D’ailleurs, l’architecte concevra les tombes du roi Fouad et de la reine mère à la mosquée Al-Rifaï au Caire en 1919. Verrucci réalise « les cénotaphes de marbre polychrome aux motifs décoratifs islamiques en cuivre et en laiton, qui s’inscrivent parfaitement dans la tradition stylistique égyptienne », souligne Flavia Orsati. Elle ajoute que Verrucci accomplira des travaux de construction, de restauration, de rénovation et d’élargissement dans un grand nombre de palais royaux, notamment les Palais de Qobba et de Abdine au Caire et à Alexandrie, ainsi que la restauration du Palais de Ras Al-Tine. Il enrichira également le Palais de Montaza.
Densité de réalisations
Les travaux de Verrucci s’étendent aussi à l’édification des villas. Il s’intégrera au monde égyptien des affaires et recevra beaucoup de commandes de conception de tombes. Pour ce faire, Verrucci s’inspirera des cultures méditerranéennes créant de multiples oeuvres au style architectural riche et varié comme la villa De Martino Pascia. Verrucci concevra aussi des établissements scolaires à l’instar de l’école grecque orthodoxe d’Héliopolis, construite dans le style byzantin, ainsi que le siège de la Société d’entomologie et celui du bâtiment des services médicaux d’urgence à Alexandrie. L’architecte concevra aussi des établissements culturels et de divertissement comme le théâtre d’Ezbekiyeh au Caire et la bibliothèque de la ville de Damanhour au nord du Delta égyptien, érigée en 1933. N’oublions pas non plus la conception de tombes de style arabe comme celle du docteur Elwi pacha, au cimetière islamique du Caire. C’est également lui qui concevra la tombe de la famille Nuncovich, de style classique. Cette tombe se dresse au cimetière grec orthodoxe du Caire. Verrucci érigera à Alexandrie la maison de repos du roi d’Italie Vittorio Emanuele III (1869-1947). Parmi les restaurations qu’il avait établies, il y a le monument bâti en l’honneur d’Ismaïl pacha et l’actuel monument du Soldat inconnu à Alexandrie inauguré en 1938. « Verrucci avait un style éclectique mélangeant et harmonisant des éléments architecturaux issus de traditions et de contextes variés dans le temps et l’espace. Son travail combine le style arabe et oriental et le style européen. Son travail réfère à l’architecture italienne ancienne avec des influences arabe et mamelouke. On reconnaît aussi dans son style le renouveau néo-byzantin et l’art déco moderne. Ce style composite influencera considérablement les tendances architecturales du public égyptien pendant la période de l’entre-deux-guerres », reprend Flavia Orsati, qui souligne la densité des oeuvres ar ch itecturales réalisées par Verrucci.
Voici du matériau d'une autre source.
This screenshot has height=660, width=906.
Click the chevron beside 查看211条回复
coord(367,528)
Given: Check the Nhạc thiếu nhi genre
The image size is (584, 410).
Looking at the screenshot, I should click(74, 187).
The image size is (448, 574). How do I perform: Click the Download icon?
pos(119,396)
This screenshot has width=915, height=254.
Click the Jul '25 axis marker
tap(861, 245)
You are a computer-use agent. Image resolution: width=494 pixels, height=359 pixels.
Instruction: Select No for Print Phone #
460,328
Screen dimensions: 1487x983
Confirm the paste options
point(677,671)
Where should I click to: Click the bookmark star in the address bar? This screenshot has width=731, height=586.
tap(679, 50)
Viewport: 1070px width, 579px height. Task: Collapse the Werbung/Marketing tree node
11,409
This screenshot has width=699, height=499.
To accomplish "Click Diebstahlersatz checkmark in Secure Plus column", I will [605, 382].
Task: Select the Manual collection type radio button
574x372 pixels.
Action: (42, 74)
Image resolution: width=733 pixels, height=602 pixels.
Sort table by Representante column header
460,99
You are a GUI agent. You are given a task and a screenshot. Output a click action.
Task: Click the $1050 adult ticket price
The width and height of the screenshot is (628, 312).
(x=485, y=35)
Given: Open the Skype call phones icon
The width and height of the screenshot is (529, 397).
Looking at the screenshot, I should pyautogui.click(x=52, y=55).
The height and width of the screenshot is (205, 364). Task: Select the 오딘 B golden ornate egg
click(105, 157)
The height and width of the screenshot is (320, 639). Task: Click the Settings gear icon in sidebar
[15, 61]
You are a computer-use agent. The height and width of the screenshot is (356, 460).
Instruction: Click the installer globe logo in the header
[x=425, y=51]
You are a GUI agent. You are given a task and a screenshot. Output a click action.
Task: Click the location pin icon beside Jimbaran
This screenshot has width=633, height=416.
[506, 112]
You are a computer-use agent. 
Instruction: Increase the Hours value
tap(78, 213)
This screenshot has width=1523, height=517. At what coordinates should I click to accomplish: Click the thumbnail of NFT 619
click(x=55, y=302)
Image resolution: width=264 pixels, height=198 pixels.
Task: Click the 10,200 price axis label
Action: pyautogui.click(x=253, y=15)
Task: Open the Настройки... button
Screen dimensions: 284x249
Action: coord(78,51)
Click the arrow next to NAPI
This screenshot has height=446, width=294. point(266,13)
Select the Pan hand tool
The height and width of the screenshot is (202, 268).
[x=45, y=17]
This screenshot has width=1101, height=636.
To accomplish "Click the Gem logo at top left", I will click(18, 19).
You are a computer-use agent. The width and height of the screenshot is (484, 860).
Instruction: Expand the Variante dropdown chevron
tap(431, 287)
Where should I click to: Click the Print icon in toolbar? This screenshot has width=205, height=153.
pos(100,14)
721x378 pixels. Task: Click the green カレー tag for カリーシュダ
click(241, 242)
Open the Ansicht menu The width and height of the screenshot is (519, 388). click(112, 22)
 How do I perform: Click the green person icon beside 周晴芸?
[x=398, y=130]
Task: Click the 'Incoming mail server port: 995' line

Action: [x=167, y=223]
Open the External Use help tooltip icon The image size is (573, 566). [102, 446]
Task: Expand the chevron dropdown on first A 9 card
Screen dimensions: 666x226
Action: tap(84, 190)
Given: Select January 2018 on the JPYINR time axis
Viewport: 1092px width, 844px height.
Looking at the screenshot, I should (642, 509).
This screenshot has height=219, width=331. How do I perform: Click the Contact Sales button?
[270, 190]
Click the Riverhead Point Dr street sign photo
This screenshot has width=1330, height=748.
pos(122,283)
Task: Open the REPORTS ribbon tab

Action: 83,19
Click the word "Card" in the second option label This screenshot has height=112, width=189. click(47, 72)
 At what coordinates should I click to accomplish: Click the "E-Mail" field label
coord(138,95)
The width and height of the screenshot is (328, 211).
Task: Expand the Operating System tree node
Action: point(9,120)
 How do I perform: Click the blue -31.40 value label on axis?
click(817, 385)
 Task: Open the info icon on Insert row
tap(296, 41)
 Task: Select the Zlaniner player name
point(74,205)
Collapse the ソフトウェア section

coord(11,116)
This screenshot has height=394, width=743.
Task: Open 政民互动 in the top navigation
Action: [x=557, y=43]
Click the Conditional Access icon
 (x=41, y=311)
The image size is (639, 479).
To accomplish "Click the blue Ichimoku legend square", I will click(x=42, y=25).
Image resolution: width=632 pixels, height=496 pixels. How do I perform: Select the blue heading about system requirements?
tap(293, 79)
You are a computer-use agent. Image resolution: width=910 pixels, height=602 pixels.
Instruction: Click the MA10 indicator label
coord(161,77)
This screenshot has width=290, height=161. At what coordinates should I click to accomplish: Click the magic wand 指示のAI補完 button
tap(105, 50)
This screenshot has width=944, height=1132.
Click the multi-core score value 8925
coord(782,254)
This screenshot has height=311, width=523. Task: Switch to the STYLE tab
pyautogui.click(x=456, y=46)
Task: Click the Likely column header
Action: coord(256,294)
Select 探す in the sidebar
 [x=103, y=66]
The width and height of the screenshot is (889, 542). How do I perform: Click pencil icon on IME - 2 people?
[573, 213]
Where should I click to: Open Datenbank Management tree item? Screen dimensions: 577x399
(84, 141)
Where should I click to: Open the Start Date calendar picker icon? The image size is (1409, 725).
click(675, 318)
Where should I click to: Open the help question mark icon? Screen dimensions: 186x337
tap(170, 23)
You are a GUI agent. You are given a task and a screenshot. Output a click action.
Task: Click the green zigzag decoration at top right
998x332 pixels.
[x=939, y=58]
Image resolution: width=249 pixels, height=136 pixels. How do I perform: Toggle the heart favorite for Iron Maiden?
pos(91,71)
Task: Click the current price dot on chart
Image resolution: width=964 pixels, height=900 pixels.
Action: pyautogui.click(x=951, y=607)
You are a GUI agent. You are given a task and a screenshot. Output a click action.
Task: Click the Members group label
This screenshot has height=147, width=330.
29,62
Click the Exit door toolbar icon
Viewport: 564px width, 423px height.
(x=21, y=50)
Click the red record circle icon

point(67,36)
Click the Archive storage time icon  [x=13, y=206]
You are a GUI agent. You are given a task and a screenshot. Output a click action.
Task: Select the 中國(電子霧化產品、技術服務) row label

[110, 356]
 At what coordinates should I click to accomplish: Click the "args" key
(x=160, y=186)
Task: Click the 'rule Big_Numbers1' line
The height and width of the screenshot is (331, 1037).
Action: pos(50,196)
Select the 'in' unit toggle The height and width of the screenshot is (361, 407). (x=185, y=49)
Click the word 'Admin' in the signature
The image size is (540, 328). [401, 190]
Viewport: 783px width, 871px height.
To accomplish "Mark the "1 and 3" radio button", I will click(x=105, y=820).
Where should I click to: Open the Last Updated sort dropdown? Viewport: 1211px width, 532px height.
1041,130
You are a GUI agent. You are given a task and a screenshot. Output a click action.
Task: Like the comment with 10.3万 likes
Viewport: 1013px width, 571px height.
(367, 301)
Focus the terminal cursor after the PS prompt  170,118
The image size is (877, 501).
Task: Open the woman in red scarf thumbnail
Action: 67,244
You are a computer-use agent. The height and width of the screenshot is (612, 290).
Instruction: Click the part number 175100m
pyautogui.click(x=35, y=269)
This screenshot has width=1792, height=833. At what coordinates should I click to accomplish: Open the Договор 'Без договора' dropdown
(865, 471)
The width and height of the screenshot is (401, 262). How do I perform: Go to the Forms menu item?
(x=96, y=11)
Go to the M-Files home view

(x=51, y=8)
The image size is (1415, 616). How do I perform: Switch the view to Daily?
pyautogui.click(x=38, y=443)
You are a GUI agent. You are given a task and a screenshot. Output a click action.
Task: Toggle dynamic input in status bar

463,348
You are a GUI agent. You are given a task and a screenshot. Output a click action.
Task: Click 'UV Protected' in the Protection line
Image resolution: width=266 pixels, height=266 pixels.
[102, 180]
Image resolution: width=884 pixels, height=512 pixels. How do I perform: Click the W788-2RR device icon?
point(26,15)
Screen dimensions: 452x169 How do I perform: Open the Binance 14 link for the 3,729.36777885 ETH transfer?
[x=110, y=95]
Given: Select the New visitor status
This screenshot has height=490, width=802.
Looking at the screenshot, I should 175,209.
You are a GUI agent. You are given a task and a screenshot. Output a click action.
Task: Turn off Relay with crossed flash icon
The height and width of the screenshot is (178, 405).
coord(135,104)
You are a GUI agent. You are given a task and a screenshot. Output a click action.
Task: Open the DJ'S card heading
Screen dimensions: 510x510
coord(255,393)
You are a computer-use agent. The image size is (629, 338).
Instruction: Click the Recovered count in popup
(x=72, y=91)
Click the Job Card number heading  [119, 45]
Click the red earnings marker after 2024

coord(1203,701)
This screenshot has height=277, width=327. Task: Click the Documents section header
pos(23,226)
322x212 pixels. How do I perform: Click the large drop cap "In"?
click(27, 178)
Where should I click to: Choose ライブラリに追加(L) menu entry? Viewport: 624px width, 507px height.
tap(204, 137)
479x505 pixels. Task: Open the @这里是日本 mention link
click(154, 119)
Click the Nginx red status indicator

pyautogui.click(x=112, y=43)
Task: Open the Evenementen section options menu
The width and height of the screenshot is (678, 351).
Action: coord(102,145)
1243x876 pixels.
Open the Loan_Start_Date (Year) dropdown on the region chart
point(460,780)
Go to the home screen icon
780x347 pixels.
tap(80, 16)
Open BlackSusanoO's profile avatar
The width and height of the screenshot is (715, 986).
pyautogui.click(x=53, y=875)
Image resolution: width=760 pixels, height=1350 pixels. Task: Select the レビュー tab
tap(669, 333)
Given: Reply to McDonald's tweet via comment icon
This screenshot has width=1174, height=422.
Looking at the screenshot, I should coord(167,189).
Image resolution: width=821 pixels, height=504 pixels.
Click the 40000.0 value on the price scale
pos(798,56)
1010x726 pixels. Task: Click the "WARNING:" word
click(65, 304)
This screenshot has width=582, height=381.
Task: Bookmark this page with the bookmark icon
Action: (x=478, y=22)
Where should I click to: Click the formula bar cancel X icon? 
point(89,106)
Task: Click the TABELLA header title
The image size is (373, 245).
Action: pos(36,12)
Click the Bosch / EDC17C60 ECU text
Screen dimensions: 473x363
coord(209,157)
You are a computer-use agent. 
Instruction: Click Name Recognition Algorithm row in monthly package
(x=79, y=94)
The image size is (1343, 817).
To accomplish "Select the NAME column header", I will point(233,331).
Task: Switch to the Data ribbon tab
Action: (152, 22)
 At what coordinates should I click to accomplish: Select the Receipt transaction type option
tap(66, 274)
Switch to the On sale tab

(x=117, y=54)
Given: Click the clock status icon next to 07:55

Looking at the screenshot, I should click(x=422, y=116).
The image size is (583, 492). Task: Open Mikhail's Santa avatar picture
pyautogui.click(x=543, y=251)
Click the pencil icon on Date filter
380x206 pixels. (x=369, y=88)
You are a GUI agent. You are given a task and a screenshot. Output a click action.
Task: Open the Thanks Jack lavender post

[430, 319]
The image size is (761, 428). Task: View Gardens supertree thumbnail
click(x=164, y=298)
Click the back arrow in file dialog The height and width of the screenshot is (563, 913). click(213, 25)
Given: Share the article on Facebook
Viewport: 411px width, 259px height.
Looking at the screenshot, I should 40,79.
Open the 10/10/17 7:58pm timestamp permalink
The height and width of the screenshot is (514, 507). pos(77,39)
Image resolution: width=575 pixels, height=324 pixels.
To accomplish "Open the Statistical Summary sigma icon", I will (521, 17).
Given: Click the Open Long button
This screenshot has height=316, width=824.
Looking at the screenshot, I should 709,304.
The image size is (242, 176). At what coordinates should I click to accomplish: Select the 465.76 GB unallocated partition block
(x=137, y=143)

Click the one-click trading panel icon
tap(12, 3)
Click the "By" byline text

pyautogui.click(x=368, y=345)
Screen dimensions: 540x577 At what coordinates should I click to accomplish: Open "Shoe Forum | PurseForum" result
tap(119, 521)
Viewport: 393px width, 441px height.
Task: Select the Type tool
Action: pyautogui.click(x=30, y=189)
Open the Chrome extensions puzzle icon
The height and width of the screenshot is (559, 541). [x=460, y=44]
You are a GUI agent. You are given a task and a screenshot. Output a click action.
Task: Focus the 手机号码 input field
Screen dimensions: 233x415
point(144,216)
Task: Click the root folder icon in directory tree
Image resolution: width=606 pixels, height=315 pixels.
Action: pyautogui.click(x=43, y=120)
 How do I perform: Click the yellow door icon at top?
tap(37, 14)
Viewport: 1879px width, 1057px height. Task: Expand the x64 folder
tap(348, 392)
(Photo : Flavia Orsati Verrucci)
En effet, ses travaux ont donné lieu à « de nouveaux styles et de nouvelles tendances qui résument les relations entre l’Italie et l’Egypte dans le domaine de l’art, de l’architecture et de la culture », renchérit Cecere.
Grâce à ses réalisations, Verrucci sera l’architecte en chef des palais royaux. Un poste annulé par le roi Farouq (1936-1952), qui le nommera plus tard architecte en chef honoraire et surintendant des beaux-arts des palais royaux.
Malgré ce long parcours professionnel, Ernesto Verrucci n’aura pas d’élèves directs, mais plutôt de nombreux collaborateurs à l’instar de l’architecte Mario Rossi, connu sous le nom de « l’architecte des mosquées ». Notons que Verrucci fera venir Rossi de Rome en 1921 pour le désigner comme décorateur assistant.
Après une vie pleine de réalisations et de chefs-d’oeuvre architecturaux de style éclectique, Verrucci rentrera définitivement en Italie fin 1939 et passera ses dernières années à Force, dans sa demeure connue comme étant « la Villa Verrucci » qu’il concevra à l’image du Palais de Montaza à Alexandrie. Il concevra une tombe au cimetière de Force et disparaîtra en juillet 1945.